そう呼称される彼らはコンティネント3の軍において最も有名な部隊と言っても過言ではないだろう。
個々人の力量はエースと呼ばれるほどではないが、規律、連携によって数多くのエースを討ち取った部隊として恐れられている。
もちろんマイケルとしても彼らの命令権をもらえるならば今回の不可能と思われた依頼にも希望が見えてくる。
「どういうことです?」
飛虎部隊はコンティネント3の切り札でもあり、それが出向で中佐待遇とはいえ、一傭兵の下につくなど聞いたこともない。
何か、マイケルには想像もつかない何かがこの依頼には潜んでいる。
「……君の求めるものは用意したんだ。あとはそちらの仕事だ」
しばらくの沈黙の後マオリーはマイケルの問いを黙殺することを選択する。
マオリーの態度にいろいろと思うところはあるが、それでもここまでおぜん立てされればいかにこの依頼から降りたくともマイケルも後には引けなくなっていた。
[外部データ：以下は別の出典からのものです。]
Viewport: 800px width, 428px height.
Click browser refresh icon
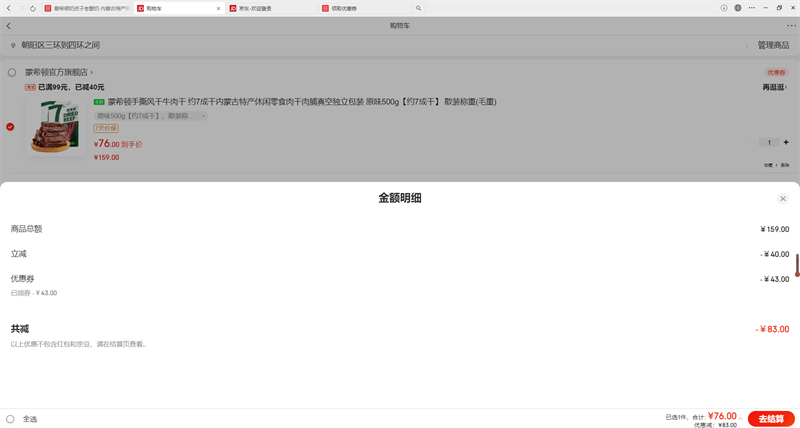tap(32, 8)
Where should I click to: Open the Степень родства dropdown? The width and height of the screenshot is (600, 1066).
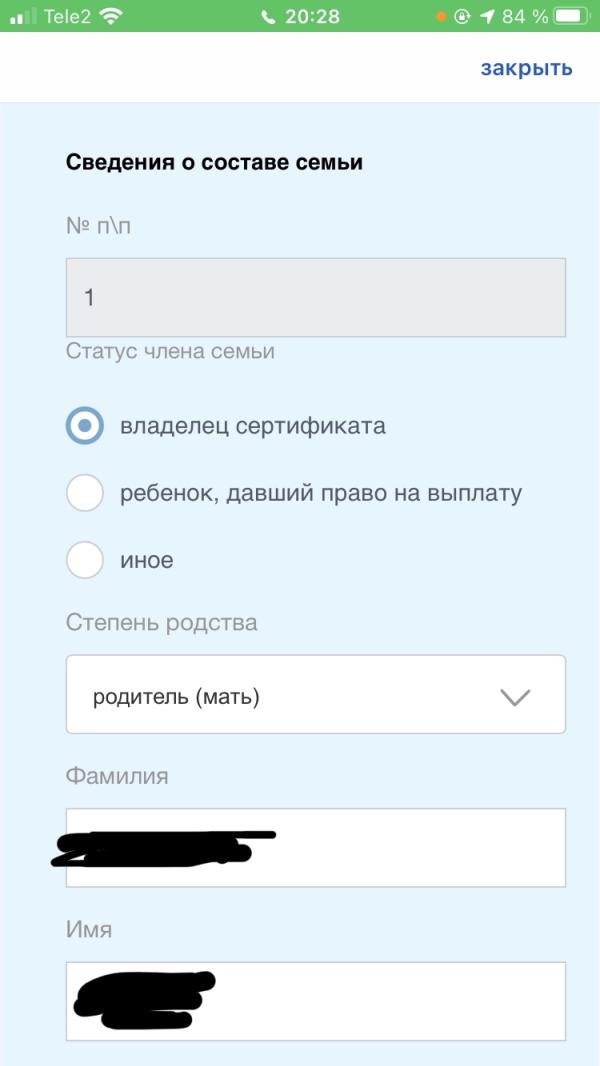point(316,694)
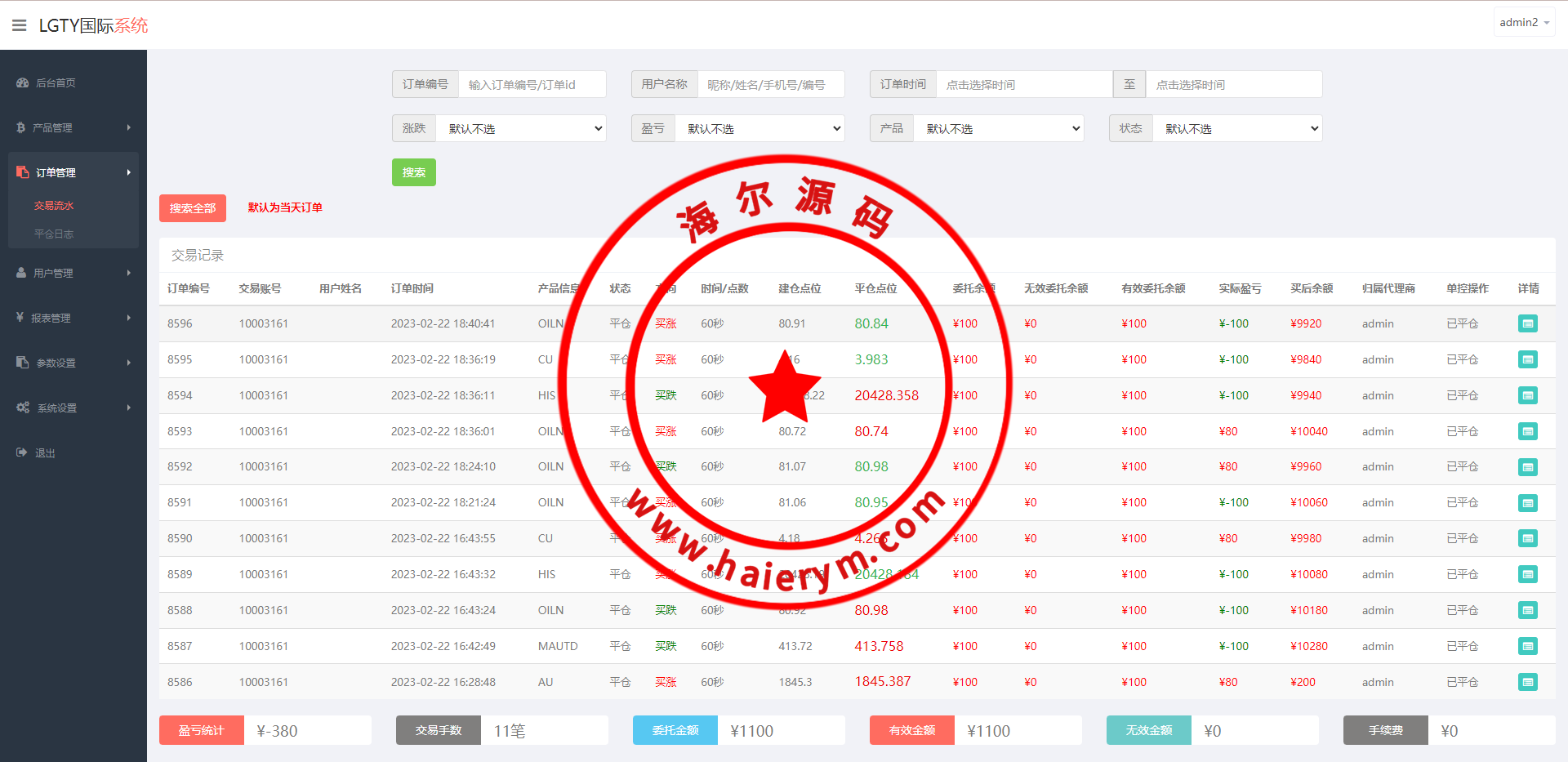Click the hamburger menu icon

(x=20, y=25)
ここで断ればマオリーとの関係も終わるだろうし、何より飛虎部隊3個小隊を付けられても臆病風に吹かれたという評判が立てばマイケルは今後傭兵稼業を店じまいする必要性に駆られるだろう。
「……吉報をお届けします」
マイケルの勘は過去最大級に警報を鳴らしているが、これだけの戦力差があれば勝てると豪語してしまった過去の自分を脳内で殴り飛ばしながらマオリーに了承を告げる。
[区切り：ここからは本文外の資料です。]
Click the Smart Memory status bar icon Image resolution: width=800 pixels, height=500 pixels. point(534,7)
「最後に一つだけ。このターゲットはいったい何なんです?」
こうなってしまえばNeedToNoも関係ない。
どうせどっぷりと首まで浸かってしまっているならせめて疑問くらいは解決してすっきりしたい。
答えを得られなくても仕方ない、そんな気持ちで口にした疑問にしかしマオリーは言葉少なに答えを返す。
「彼女は……そうだな、差し詰め新世界の鍵と言ったところか」
「鍵、ですか」
「……それでは、吉報を期待している」
その言葉を最後にマオリーとの通信は途切れる。
「新世界の鍵、ねぇ。古典SFでもあるまいし」
ウリトー内の狭い通信室の中では呻くように吐き出されたマイケルの恨み言が送り先を失い静かに宙に消えていった。